Additional Principles To Build a DataOps Ecosystem

In my last piece, I wrote about three principles of a successful DataOps ecosystem that we see at work every day within large enterprises. And while an open, best-of-breed approach is more difficult initially, it is much more effective in the long term over a single vendor, single platform approach.

As enterprises put their DataOps ecosystem in place, this article will look at some additional considerations needed to maintain the dramatic pace of change in enterprise data.

Maintain the lineage of your data

As data flows through a next-generation data ecosystem, it is of paramount importance to properly manage this lineage metadata to ensure reproducible data production for analytics and machine learning. Having as much provenance for data as possible enables reproducibility that is essential for any significant scale in data science teams.

Ideally, each version of a tabular input and output to a processing step is registered. In addition to tracking inputs and outputs to data processing steps, some metadata about what the processing steps are doing is essential. With a focus on data lineage and processing tracking in place across the data ecosystem, reproducibility goes up and confidence in data increases.

Establish bi-directional feedback

There is a massive gap in the enterprise, which is methods/infrastructure to collect feedback directly from data consumers and organize and prioritize the prosecution of that feedback by data professionals so that data consumers’ issues are addressed broadly across an entire organization.

Currently, data flows from sources through all the various intermediary methods such as data warehouses, data lakes, or spreadsheets, to consumers.
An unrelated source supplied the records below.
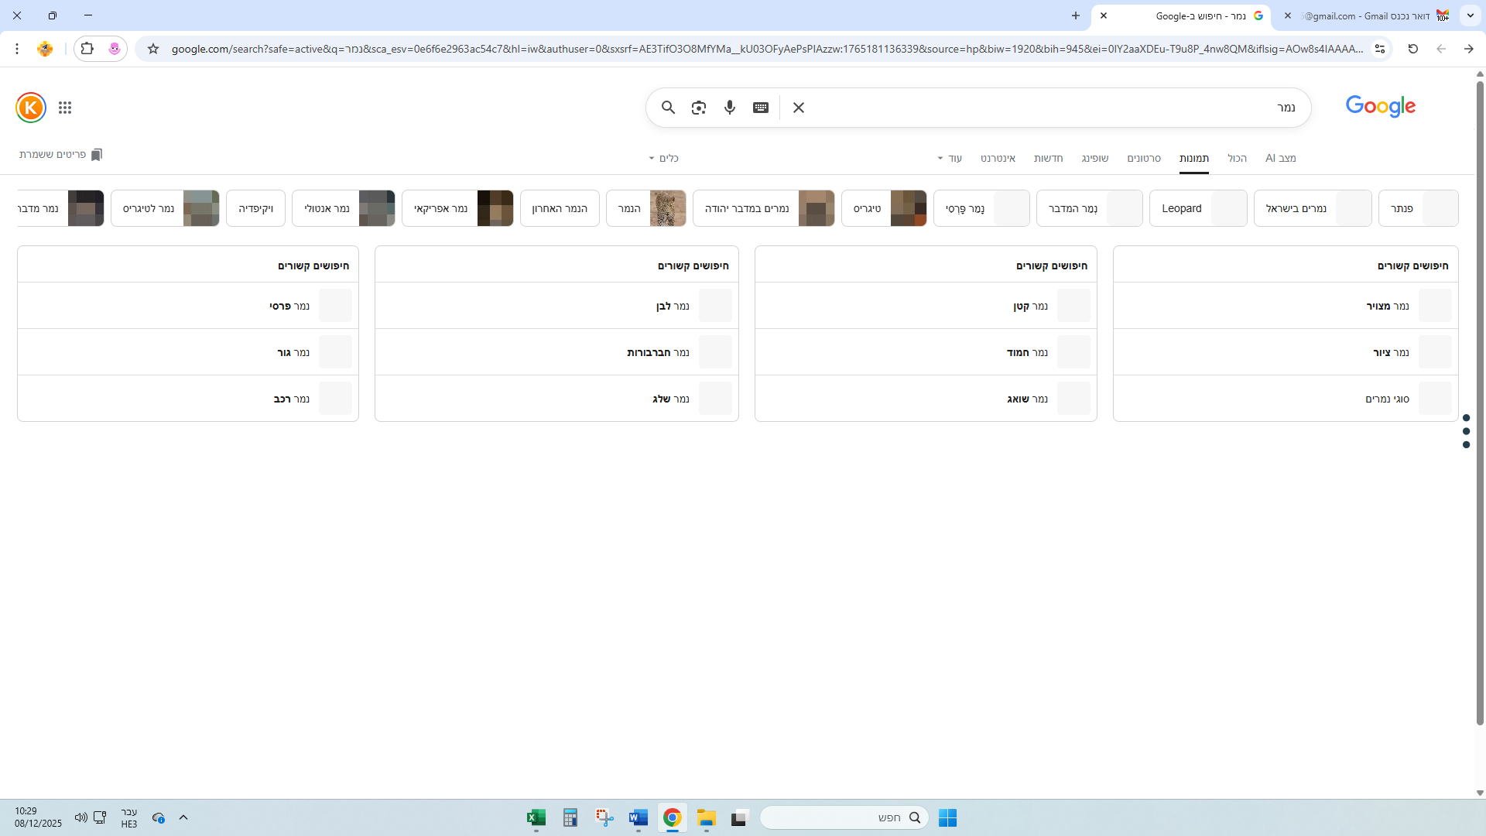The width and height of the screenshot is (1486, 836).
Task: Open saved items פריטים ששמרת link
Action: (60, 155)
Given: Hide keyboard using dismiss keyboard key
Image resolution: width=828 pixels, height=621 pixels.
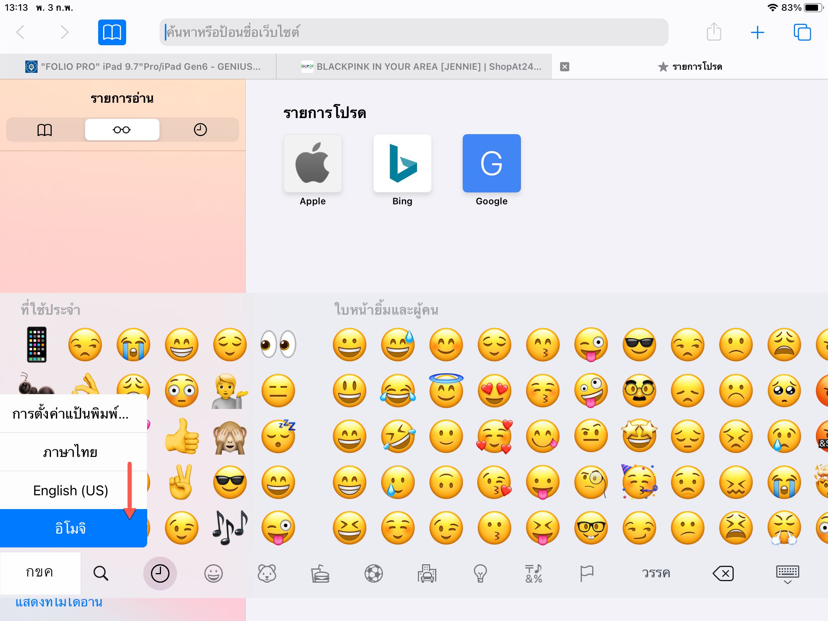Looking at the screenshot, I should [787, 574].
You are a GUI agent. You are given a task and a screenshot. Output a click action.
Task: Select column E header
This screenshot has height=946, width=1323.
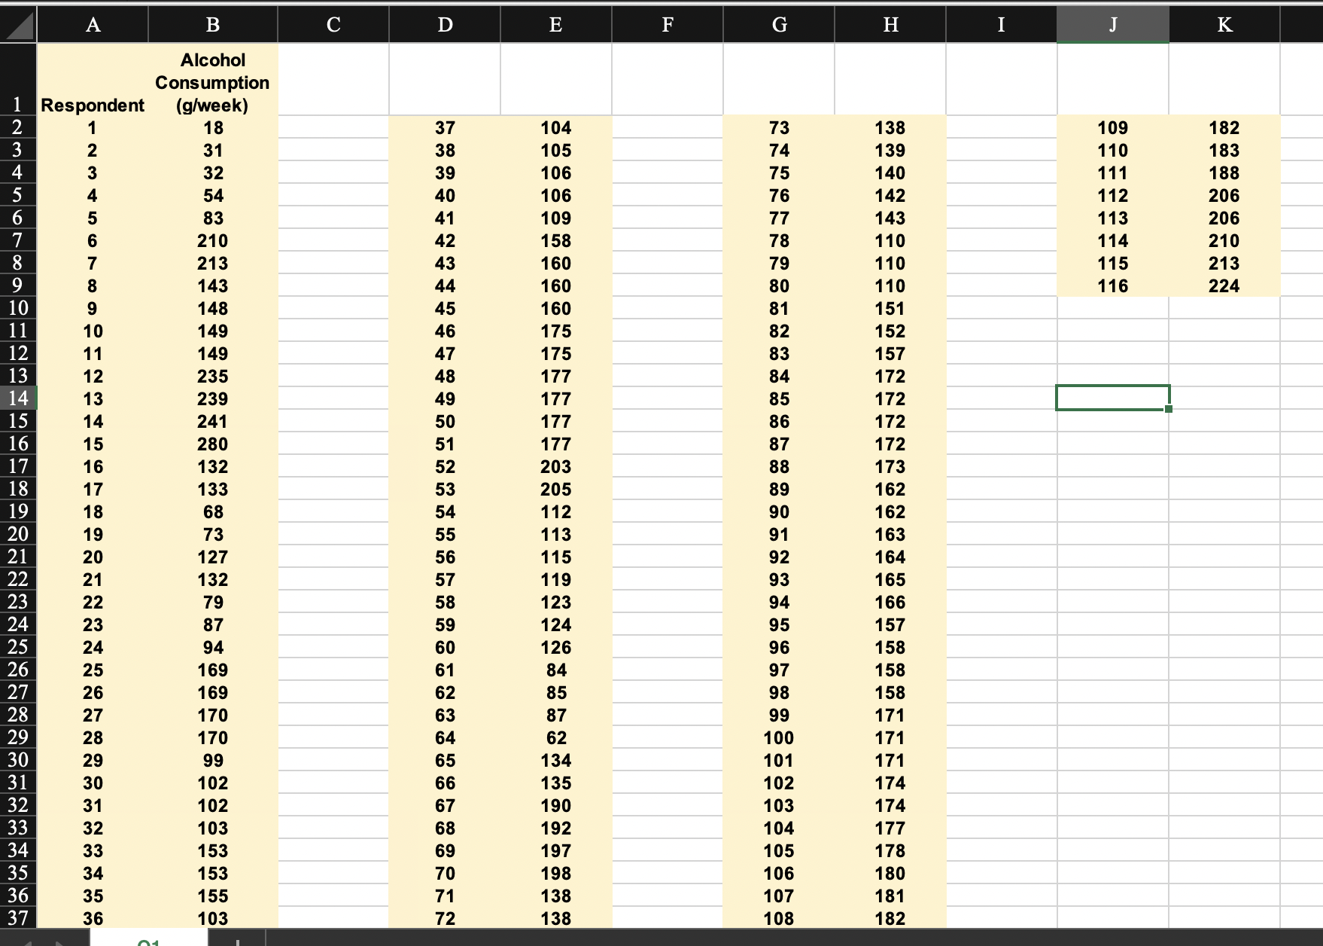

However, there are no fundamental methods to collect feedback from data consumers broadly. What is needed is essentially, “feedback services” that are broadly embedded in all analytical consumption tools to create a “Jira for Data” that will become more intelligent and automated over time.

Batch and streaming processing

The success of Kafka and similar design patterns has validated that a healthy next-gen data ecosystem includes the ability to simultaneously process data from source to consumption in both batch and streaming modes. With all the usual caveats about consistency, these design patterns can give you the best of both worlds: the ability to process batches of data as required, and to process streams of data that for real-time consumption. 

Data integration at scale

When bringing data together from disparate silos, it’s tempting to rely on traditional deterministic approaches to engineer the alignment of data with rules or ETL. We believe that the only viable method of bringing data together at scale is the use of machine-based models (probabilistic), rules (deterministic), human feedback (humanistic) to bind the schema and records together as appropriate. This should be done in context of how the data is generated and how the data is consumed. 

Aggregated and federated storage

A healthy next-generation data ecosystem embraces data that is both aggregated and federated. Over the past few decades, the industry has gone back and forth between federated and aggregated approaches for integrating data. The modern enterprise requires an overall architecture in which sources and intermediate storage of data will be a combination of both aggregated and federated data. This adds a layer of complexity that was previously challenging, but completely possible now with modern design patterns.

There are always tradeoffs of performance and control when you aggregate versus federate. But over and over, workloads across an enterprise require both aggregated and federated. In your modern DataOps ecosystem, cloud storage methods can make this much easier. In fact, when correctly configured as a primary storage mechanism, Amazon S3 and Google Cloud Services can give you the benefit of both aggregated and federated methods.

Conclusion

The future is inevitable: more data, technology advancements and vendors, alongside an increasing need to implement a successful DataOps. The DataOps principles outlined above and here are a high-level overview with an infinite number of technical caveats.

After doing hundreds of implementations at large and small companies, I can say it is entirely possible to do all the principles I discussed within an enterprise – but not without embracing an open and best-of-breed approach.

Andy Palmer, chief executive officer at Tamr, wrote this article.